We will convert them to:

* 0 - World

* 1 - Sports

* 2 - Business

* 3 - Sci/Tech

In [2]:
from torchtext.data import functional
from torchtext.datasets import AG_NEWS


DATA_PATH = "data"
train_dataset = AG_NEWS(root=DATA_PATH, split="train")
train_dataset = functional.to_map_style_dataset(train_dataset)
test_dataset = AG_NEWS(root=DATA_PATH, split="test")
test_dataset = functional.to_map_style_dataset(train_dataset)

################################################################################
The 'datapipes', 'dataloader2' modules are deprecated and will be removed in a
future torchdata release! Please see https://github.com/pytorch/data/issues/1196
to learn more and leave feedback.
################################################################################



In [3]:
from torchtext.data import utils


# Get the tokeniser
# tokeniser object
tokeniser = utils.get_tokenizer('basic_english')

def yield_tokens(data):
    for _, text in data:
        yield tokeniser(text)

In [4]:
from torchtext import vocab


# Build the vocabulary
vocabulary = vocab.build_vocab_from_iterator(yield_tokens(train_dataset), specials=["<unk>"])
#set unknown token at position 0
vocabulary.set_default_index(vocabulary["<unk>"])

In [5]:
#test tokens
tokens = tokeniser('Welcome to TE3007')
print(tokens, vocabulary(tokens))

['welcome', 'to', 'te3007'] [3314, 4, 0]


In [6]:
NUM_TRAIN = int(len(train_dataset)*0.9)
NUM_VAL = len(train_dataset) - NUM_TRAIN

In [7]:
from torch.utils.data import dataset


train_dataset, val_dataset = dataset.random_split(train_dataset, [NUM_TRAIN, NUM_VAL])

In [8]:
print(len(train_dataset), len(val_dataset), len(test_dataset))

108000 12000 120000


In [9]:
labels =  ["World", "Sports", "Business", "Sci/Tech"]
max_tokens = 50
BATCH_SIZE = 256

In [10]:
# function passed to the DataLoader to process a batch of data as indicated
def collate_batch(batch):
    # Get label and text
    y, x = list(zip(*batch))
    
    # Create list with indices from tokeniser
    x = [vocabulary(tokeniser(text)) for text in x]
    x = [t + ([0]*(max_tokens - len(t))) if len(t) < max_tokens else t[:max_tokens] for t in x]

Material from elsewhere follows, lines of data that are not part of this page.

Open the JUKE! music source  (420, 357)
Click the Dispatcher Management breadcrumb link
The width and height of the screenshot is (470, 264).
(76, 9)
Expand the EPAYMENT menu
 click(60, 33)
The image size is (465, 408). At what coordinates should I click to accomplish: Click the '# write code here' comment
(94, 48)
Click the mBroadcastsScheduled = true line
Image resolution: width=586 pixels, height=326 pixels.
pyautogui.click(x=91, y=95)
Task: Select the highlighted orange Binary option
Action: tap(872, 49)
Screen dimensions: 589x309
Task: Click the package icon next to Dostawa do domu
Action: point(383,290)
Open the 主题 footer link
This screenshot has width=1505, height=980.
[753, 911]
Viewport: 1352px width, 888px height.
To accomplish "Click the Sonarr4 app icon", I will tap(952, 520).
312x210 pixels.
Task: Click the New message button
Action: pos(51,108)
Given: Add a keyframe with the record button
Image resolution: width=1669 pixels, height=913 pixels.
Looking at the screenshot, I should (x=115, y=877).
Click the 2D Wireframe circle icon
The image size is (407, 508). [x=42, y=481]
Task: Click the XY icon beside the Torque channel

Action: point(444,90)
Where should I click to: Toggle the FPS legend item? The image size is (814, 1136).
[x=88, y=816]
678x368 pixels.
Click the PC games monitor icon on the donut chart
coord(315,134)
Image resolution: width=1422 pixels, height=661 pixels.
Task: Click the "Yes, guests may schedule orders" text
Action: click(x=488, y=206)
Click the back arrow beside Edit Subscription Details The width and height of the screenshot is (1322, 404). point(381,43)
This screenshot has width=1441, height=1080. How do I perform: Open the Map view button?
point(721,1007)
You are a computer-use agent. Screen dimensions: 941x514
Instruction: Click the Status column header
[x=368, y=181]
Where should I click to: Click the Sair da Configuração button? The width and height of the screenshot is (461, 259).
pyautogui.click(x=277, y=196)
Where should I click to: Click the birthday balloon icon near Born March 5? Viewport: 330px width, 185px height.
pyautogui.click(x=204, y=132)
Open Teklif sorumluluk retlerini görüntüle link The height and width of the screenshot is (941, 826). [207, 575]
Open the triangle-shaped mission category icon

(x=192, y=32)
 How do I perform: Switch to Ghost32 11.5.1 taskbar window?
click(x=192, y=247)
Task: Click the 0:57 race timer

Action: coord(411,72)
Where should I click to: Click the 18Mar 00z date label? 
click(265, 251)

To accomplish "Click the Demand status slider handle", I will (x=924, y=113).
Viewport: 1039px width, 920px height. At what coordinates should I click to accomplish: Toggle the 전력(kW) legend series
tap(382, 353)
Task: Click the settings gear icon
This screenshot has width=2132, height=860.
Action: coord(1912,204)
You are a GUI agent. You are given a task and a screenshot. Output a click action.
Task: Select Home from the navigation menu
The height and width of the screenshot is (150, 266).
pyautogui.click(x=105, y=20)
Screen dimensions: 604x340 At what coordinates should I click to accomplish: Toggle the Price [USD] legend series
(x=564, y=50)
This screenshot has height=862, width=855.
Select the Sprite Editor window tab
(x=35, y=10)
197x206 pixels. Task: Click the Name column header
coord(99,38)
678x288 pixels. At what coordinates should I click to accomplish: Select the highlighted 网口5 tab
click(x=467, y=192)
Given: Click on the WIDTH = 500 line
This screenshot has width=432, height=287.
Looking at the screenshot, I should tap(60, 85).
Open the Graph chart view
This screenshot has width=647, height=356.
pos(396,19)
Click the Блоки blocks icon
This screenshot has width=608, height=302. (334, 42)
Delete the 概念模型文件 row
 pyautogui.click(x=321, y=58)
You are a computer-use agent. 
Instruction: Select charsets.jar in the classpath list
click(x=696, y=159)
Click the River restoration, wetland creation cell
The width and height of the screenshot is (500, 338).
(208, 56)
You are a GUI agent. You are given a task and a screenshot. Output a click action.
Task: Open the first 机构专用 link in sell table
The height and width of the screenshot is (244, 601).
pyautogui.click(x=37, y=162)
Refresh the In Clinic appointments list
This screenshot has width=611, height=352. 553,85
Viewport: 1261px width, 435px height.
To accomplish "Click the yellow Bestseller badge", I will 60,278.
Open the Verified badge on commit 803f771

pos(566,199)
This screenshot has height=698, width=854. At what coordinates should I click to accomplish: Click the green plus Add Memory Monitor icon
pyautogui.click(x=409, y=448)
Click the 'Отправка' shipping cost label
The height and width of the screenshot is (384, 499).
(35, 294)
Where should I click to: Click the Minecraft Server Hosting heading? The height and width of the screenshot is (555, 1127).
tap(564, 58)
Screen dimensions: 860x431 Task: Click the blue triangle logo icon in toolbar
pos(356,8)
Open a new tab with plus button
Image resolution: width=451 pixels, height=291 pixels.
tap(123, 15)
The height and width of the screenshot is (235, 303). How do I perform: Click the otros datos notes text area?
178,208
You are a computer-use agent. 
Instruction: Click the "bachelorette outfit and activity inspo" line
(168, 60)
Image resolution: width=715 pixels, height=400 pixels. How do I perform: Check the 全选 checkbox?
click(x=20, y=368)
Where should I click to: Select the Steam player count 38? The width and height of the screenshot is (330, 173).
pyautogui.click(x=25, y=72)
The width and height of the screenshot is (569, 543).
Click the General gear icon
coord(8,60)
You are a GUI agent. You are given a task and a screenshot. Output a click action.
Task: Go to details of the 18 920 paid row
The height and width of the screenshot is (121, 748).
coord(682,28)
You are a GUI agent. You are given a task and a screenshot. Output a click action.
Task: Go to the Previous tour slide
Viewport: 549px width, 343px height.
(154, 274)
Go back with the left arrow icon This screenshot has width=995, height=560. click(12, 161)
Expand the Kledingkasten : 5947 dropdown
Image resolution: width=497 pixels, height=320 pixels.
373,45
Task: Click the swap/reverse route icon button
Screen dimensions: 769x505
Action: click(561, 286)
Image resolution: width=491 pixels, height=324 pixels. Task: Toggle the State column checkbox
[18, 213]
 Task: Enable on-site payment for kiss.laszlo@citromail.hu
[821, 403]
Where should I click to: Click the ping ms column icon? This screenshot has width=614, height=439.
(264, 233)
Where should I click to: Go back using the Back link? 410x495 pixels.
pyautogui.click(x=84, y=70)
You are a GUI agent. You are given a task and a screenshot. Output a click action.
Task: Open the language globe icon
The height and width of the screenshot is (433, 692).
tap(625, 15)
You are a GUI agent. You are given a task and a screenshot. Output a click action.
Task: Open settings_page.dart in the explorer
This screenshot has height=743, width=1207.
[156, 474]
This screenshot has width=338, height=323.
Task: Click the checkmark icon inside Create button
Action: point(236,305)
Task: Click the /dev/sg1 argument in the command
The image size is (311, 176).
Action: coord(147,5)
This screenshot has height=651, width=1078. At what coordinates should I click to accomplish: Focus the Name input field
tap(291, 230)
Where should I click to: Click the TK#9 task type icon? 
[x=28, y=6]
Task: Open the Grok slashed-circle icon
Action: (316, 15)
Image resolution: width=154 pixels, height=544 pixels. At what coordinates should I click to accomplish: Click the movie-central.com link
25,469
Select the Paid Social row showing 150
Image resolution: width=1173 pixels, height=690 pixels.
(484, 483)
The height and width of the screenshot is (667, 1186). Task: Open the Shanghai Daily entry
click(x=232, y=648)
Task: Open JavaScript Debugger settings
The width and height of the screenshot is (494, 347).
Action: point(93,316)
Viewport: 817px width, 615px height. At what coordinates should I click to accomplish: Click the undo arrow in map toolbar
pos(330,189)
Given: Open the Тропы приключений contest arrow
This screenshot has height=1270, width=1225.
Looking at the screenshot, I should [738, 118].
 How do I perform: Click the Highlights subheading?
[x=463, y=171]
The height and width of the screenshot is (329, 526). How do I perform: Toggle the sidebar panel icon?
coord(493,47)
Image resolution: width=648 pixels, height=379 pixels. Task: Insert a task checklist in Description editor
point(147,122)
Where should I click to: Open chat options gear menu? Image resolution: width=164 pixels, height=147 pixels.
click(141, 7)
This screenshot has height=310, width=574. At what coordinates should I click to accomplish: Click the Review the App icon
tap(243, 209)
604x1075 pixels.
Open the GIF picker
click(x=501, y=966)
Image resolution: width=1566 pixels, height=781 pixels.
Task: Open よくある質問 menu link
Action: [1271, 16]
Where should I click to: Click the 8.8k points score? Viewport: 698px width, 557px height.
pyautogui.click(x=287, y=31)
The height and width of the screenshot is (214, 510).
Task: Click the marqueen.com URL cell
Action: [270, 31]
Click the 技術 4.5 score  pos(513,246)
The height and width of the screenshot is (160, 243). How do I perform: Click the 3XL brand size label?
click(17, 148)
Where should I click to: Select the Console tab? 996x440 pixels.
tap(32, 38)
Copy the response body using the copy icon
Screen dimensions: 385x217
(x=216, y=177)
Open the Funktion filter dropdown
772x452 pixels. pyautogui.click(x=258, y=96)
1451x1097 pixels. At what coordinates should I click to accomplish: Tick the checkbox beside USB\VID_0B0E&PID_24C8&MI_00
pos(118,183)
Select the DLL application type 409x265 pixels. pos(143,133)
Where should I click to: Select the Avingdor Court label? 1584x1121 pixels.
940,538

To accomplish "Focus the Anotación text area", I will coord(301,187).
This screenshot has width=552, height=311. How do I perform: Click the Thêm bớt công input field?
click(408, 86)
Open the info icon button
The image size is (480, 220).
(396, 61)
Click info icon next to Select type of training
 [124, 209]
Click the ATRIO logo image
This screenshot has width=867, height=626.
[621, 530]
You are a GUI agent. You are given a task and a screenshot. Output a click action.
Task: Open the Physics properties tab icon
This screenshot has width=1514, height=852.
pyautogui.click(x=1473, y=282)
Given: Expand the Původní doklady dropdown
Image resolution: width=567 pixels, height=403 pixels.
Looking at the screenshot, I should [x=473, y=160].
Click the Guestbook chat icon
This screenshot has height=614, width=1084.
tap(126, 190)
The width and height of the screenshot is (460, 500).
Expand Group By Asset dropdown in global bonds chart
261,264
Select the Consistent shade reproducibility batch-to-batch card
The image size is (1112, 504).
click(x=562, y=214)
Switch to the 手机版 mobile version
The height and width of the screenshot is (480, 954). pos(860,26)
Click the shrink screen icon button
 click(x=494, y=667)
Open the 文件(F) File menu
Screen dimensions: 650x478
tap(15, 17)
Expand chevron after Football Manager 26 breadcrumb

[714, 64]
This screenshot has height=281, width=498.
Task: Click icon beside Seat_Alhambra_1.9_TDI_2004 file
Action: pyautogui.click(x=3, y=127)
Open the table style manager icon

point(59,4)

    # Prepare the labels, by subtracting 1 to get them in the range 0-3
    return torch.tensor(x, dtype=torch.int32), torch.tensor(y, dtype=torch.long) - 1

In [11]:
from torch.utils.data import DataLoader


train_loader = DataLoader(train_dataset, batch_size=BATCH_SIZE, collate_fn=collate_batch, shuffle = True)
val_loader = DataLoader(val_dataset, batch_size=BATCH_SIZE, collate_fn=collate_batch, shuffle = True)
test_loader = DataLoader(test_dataset, batch_size=BATCH_SIZE, collate_fn=collate_batch, shuffle = True)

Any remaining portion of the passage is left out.